Nancy Schafer, wife of former Gov. Ed Schafer, first met Mary Jean at her grandmother’s funeral. “I was asked to play Norwegian polkas on my accordion,” Schafer says, adding that the families got to know each other more through former church and Legacy.

Schafer says it’s inspiring to watch Mary Jean work with the Legacy students, many of whom come from other countries.

“Mary Jean is committed to teaching them patriotism, encouraging them to value their roots and fostering in them a pride of being an American, as well as the responsibility they have as citizens,” she says. “Mary Jean is changing the world one life at a time right here in Fargo.”

Jeff won’t argue the point, though he does admit that when Mary Jean first approached him with the idea of Legacy, his jaw dropped an inch or two.
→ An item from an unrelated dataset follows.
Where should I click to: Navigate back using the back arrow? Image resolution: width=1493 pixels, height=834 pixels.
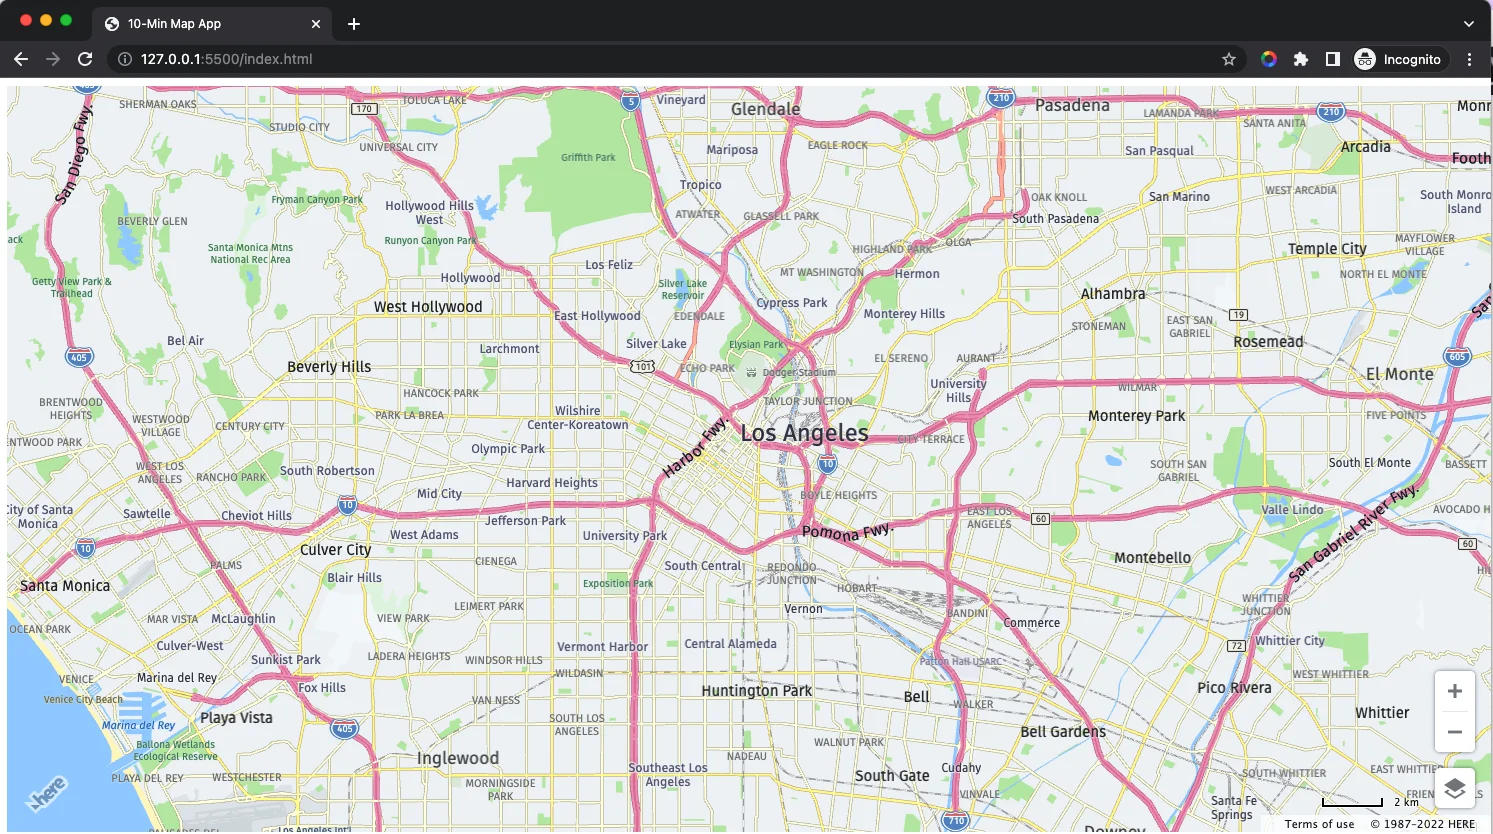point(20,59)
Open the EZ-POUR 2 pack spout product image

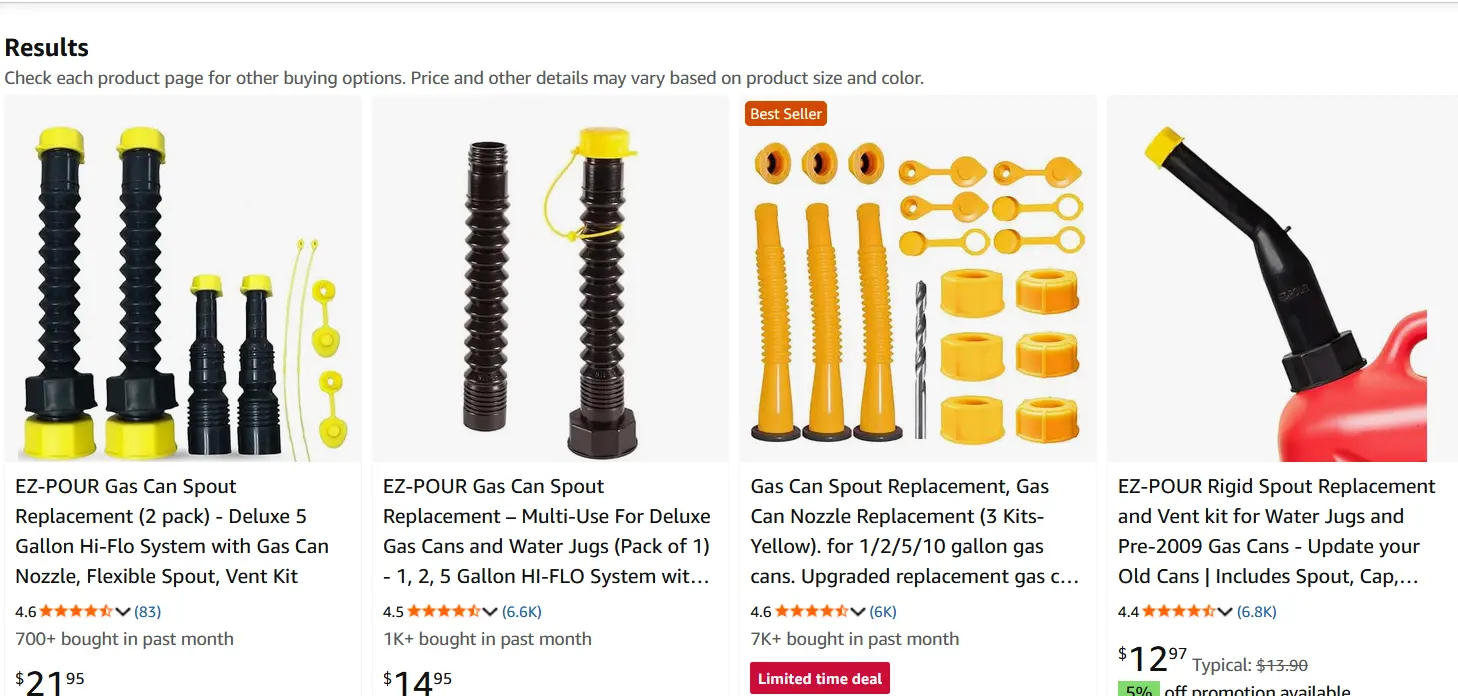click(x=183, y=279)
“It was concerning at the time,” he says, “but I also knew that when she decides to do something, she’s going to work at it and do the things that are necessary to make it successful,” he says.

Though he admires her faith, which undoubtedly fuels her work, he says, athletics initially brought them together. He was coaching her sister, an eighth-grader at the time, in basketball, and kept noticing her older sister at games and practices. They started talking sports, and the rest is history.

That competitive nature has remained intact, Jeff says, and though documented proof doesn’t exist, some in the family believe Mary Jean to have taken part in some questionable activity.

“When we get together, as a family, we are very competitive by nature, and nobody likes to lose,” he says, “and on more than one occasion, she’s been accused of cheating at cards.”

True or not, there’s one thing uncontested when it comes to Mary Jean – that she brings hope and joy to those in her midst. And perhaps, in that, a few cheats on a card game can be excused.

“Her purpose on earth is to help others, and it is so widespread with the many activities she does, it is amazing,” Tidd says. “On a personal note, even though I had been her teacher and mentor, she has been mine, too, which is pretty awesome. It’s a pleasure and honor to call her friend.”